**Exercise instructions:** Put the records from the line containing "Task: Click the 851円 discount link" through the line containing "click(x=462, y=758)" into a Markdown table with the columns Row and Line. Skip blank lines and include both end lines.

**Dataset records:**
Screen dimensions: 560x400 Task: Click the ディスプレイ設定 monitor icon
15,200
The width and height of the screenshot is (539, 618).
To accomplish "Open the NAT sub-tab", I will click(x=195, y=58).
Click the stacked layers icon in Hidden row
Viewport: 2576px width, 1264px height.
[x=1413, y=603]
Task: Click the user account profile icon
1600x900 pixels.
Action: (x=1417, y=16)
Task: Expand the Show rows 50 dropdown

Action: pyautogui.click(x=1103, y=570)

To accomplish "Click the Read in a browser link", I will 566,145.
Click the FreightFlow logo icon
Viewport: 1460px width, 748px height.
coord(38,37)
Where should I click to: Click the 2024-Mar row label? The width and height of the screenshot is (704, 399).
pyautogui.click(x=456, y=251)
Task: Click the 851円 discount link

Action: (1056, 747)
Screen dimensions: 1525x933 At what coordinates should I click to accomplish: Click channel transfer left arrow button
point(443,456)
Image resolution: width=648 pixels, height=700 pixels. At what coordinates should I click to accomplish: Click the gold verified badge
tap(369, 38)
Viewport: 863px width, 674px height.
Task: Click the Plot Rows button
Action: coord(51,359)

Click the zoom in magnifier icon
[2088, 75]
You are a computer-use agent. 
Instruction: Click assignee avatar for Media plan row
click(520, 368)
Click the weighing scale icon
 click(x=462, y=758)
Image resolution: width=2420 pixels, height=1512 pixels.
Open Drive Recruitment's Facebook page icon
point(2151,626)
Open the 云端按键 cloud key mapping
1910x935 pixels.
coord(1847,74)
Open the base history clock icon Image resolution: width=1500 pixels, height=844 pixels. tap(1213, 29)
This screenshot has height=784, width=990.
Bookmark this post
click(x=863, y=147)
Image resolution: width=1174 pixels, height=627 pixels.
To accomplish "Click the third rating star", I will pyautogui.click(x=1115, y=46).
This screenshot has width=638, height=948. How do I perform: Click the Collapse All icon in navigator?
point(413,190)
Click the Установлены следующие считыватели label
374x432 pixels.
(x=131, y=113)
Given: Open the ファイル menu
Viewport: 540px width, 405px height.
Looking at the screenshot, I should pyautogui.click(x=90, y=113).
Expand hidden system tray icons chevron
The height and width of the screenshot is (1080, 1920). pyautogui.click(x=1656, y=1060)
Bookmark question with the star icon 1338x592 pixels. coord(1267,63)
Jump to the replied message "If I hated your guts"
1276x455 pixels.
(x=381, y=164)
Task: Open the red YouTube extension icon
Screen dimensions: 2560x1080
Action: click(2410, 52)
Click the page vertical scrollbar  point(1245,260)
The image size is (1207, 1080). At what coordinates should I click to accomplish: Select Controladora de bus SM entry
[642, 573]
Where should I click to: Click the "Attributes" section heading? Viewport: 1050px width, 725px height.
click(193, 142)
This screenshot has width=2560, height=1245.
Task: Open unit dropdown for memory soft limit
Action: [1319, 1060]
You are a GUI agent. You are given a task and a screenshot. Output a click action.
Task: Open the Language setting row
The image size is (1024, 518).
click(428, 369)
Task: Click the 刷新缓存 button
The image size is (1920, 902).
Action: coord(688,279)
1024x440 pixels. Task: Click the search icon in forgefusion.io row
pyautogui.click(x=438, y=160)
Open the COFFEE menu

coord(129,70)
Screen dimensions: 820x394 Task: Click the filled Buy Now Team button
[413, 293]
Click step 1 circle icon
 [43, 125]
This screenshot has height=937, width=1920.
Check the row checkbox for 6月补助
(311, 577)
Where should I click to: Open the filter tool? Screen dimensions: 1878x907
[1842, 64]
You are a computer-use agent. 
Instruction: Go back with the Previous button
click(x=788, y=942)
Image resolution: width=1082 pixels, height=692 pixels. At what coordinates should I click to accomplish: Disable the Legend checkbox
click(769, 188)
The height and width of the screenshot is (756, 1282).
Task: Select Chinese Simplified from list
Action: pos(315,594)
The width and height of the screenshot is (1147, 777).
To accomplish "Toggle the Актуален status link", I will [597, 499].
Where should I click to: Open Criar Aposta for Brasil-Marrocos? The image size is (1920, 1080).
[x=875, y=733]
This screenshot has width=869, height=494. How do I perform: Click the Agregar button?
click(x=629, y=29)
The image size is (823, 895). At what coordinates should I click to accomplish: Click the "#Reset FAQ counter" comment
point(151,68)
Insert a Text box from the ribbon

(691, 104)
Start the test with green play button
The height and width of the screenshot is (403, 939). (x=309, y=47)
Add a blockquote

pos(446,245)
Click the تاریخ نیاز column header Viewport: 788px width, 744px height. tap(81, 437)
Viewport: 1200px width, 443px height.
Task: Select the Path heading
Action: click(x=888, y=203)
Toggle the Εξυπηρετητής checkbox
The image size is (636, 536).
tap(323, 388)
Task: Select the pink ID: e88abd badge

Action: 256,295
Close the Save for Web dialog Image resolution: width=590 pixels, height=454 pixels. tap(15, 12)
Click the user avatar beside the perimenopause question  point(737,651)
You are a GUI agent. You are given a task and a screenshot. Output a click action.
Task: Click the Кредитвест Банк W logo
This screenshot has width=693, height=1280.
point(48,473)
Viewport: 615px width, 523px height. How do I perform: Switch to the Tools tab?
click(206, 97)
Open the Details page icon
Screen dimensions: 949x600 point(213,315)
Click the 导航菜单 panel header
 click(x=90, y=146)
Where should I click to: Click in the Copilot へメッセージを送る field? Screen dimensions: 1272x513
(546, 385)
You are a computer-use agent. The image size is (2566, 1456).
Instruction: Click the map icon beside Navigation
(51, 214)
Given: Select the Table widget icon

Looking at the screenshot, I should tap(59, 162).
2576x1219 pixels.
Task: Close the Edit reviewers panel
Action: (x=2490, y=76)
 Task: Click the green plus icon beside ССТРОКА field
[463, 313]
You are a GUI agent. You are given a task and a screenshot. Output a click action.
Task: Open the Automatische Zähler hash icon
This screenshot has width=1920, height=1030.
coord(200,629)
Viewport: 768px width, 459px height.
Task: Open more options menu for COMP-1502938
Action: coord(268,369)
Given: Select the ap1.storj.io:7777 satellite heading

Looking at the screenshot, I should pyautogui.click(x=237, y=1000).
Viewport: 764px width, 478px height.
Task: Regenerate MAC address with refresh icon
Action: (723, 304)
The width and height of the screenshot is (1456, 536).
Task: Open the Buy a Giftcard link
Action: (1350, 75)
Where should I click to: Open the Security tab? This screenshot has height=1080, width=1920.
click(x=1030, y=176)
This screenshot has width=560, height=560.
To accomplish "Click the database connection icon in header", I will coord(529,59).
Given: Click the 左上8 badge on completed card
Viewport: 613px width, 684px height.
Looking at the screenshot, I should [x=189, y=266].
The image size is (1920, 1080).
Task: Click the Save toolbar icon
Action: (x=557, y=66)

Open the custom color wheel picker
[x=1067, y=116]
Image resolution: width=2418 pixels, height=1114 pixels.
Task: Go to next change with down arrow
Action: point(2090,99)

**Exercise solution:**
| Row | Line |
|---|---|
| 1 | Task: Click the 851円 discount link |
| 2 | Action: (1056, 747) |
| 3 | Screen dimensions: 1525x933 At what coordinates should I click to accomplish: Click channel transfer left arrow button |
| 4 | point(443,456) |
| 5 | Image resolution: width=648 pixels, height=700 pixels. At what coordinates should I click to accomplish: Click the gold verified badge |
| 6 | tap(369, 38) |
| 7 | Viewport: 863px width, 674px height. |
| 8 | Task: Click the Plot Rows button |
| 9 | Action: coord(51,359) |
| 10 | Click the zoom in magnifier icon |
| 11 | [2088, 75] |
| 12 | You are a computer-use agent.  |
| 13 | Instruction: Click assignee avatar for Media plan row |
| 14 | click(520, 368) |
| 15 | Click the weighing scale icon |
| 16 |  click(x=462, y=758) |